Counting ballots may go slower. And when the last bit of election record-keeping is done, some voters may not get credited for their participation.
Auditors insist the electorate shouldn’t be worried because they’re confident final results will be 100 percent accurate.
But those who shared concerns with lawmakers July 9 didn’t sound very reassuring.
“This project is not ready for our voters. It really isn’t,” an impassioned King County Auditor Julie Wise told members of the Senate state government committee. “We need to go through a mock election. We need to test the system.”
Wise, whose operation serves roughly 1.3 million registered voters, rattled off problems she’s encountered like addresses for thousands of voters not getting properly inputted from the old system. Or, when they did a trial of counting ballots, it took 90 minutes to scan 300.
For some hurdles, they have to find a way to work around it, she said. All counties are doing this, she said.
“I am not confident in VoteWa but I am 150,000 percent confident in my staff and election administrators across the state,” she said. “Voters should feel confident in the election system.”
Thurston County Auditor Mary Hall said she wishes there had been more time and more testing of VoteWa before it went live. There’s no turning back at this point, she said.
“We’re kind of going on a prayer and hopefully we will make it through this election,” she said.
VoteWa is a huge technological upgrade.

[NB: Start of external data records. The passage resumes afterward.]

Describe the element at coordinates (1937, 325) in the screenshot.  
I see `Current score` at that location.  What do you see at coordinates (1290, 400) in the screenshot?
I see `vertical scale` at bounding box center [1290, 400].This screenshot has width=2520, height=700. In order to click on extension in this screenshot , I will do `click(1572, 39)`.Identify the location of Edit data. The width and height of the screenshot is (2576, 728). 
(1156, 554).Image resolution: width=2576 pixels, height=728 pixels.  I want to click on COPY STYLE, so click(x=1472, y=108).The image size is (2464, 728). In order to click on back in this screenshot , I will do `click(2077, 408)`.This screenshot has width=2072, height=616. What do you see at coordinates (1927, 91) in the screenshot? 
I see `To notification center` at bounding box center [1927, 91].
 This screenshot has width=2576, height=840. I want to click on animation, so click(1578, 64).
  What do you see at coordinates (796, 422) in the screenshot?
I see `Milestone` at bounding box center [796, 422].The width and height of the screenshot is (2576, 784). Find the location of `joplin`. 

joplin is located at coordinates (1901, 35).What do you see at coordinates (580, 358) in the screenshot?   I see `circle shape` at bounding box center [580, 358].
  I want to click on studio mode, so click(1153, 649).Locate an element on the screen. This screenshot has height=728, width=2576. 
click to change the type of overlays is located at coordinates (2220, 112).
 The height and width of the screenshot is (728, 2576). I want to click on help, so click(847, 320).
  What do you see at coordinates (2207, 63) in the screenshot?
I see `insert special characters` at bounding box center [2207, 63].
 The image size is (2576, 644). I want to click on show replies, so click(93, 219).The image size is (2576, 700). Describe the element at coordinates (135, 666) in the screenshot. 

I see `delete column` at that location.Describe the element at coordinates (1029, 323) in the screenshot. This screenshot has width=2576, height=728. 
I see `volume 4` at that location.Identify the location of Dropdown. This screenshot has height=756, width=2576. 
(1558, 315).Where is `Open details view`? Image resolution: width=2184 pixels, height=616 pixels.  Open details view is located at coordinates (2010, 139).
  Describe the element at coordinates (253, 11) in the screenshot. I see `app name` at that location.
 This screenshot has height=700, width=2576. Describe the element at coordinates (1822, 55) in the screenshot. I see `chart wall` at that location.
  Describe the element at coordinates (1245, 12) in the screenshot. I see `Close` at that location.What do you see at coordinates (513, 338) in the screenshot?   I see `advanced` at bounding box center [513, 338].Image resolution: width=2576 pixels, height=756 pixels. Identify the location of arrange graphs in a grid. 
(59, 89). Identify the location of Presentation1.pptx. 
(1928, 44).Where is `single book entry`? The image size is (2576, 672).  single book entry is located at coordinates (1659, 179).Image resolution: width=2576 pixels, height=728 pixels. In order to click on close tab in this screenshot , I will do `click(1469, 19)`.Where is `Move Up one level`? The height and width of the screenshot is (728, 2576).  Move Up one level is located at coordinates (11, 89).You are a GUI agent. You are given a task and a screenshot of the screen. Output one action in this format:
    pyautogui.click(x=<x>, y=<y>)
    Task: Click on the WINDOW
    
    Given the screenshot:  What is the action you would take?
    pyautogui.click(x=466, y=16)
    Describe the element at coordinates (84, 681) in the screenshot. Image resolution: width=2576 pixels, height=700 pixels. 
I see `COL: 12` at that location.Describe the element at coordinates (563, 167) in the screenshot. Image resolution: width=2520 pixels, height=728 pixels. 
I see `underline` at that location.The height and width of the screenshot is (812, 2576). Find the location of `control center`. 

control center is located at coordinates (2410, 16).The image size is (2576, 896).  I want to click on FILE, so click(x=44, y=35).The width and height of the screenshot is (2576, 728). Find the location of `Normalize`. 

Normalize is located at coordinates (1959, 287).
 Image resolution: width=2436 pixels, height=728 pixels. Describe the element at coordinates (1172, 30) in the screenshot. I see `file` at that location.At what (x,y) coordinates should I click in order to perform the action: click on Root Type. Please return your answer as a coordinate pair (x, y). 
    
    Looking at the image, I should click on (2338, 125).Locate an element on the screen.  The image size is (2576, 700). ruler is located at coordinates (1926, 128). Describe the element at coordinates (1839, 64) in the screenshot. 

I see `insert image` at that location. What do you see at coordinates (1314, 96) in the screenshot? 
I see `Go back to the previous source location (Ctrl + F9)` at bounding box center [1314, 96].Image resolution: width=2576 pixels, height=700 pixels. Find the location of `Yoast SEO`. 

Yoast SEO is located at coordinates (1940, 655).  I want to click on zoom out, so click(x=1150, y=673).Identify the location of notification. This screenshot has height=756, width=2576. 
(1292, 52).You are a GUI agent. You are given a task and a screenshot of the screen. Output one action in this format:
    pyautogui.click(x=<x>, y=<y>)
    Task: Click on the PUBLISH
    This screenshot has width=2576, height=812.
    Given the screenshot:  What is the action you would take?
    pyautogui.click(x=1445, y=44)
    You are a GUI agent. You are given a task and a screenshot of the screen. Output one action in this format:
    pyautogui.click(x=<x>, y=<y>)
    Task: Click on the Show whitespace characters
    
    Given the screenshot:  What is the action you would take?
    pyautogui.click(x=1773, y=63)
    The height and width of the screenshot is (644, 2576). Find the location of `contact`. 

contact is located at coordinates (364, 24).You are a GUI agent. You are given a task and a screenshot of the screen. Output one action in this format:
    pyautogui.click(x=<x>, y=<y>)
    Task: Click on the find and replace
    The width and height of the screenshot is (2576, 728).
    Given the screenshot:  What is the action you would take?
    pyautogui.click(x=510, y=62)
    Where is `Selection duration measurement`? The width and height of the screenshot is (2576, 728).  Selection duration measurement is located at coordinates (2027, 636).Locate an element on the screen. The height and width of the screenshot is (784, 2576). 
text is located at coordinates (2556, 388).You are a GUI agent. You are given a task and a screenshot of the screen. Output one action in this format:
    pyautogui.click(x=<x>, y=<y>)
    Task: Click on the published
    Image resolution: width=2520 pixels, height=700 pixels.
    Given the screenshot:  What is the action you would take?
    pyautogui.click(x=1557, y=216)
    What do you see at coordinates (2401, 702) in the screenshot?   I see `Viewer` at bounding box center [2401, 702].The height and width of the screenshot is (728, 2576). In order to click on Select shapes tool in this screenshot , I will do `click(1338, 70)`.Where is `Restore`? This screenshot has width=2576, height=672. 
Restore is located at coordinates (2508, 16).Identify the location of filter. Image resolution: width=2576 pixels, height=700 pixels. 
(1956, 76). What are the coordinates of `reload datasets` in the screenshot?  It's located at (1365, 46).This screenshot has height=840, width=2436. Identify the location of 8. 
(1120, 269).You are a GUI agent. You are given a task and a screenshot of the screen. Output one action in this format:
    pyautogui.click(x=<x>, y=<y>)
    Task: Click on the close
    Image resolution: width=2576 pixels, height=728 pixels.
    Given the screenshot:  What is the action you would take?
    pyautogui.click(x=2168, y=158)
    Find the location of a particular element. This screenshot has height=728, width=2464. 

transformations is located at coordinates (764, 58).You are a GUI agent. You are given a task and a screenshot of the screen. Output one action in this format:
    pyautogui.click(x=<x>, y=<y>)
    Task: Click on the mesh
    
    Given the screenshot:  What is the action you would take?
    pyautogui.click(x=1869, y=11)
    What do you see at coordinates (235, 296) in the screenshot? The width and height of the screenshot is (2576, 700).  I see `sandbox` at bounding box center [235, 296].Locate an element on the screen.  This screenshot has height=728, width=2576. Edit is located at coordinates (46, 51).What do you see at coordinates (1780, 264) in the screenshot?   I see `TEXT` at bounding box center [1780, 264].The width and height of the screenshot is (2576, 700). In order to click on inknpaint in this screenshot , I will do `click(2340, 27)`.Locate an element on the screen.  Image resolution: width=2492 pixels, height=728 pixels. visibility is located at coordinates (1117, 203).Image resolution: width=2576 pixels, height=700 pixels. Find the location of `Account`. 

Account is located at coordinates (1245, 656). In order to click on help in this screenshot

Through the magic of software, all county election operations are gaining access to the same database of voter information in real time.
When functioning properly, election workers in Everett, Spokane and Yakima should to be able to sign on and, at the same moment, know if there is a new registered voter in Tacoma or if a current voter moved to a new address in Zillah.
This is critically important because Washington’s same-day voter registration law kicks in this election. On Aug. 6, a person will be able to walk up to the counter of the Snohomish County auditor’s office in Everett, register to vote and cast a ballot on the spot.
If the new system works as intended, an election worker will know immediately if that person is already registered somewhere, or not. And so will their counterparts in the other 38 counties.
With this election, auditors have had to ditch their old systems — with which they were very comfortable — and shift to VoteWA.
It’s been a painful transition. Getting in and out of the system is slow. It’s been down a bunch of times. At one point, it was offline for a couple weeks to upload information from the old county databases. Auditors are still working to make sure everything got migrated correctly and are dealing with the blanks that they find. There were a couple attempts to run mock elections but they fizzled.
“Things have gone wrong,” Secretary of State Kim Wyman told the committee Tuesday. More problems will likely surface and need resolving before the primary is in the books, she predicted.
There was a seminal moment at the end of May when the transition might have been delayed.
A 12-person committee of auditors and state elections officials that is monitoring the implementation met to discuss the progress. Five of the eight auditors on it voted to not go live for this election. Wyman’s four staff members and three auditors wanted to proceed. Absent unanimity, it fell to her to decide whether to apply the brakes.
She decided not to do so. She said she knows every county auditor has concerns, but VoteWA is more robust and far more secure against potential cyber attacks than the legacy county systems, she said.
And, if you are going to make a move like this, an off-year primary when turnout is traditionally low is the best time to do so, she reasoned.
“There’s a lot at stake,” Wyman said after the meeting. “I have full faith in the system.”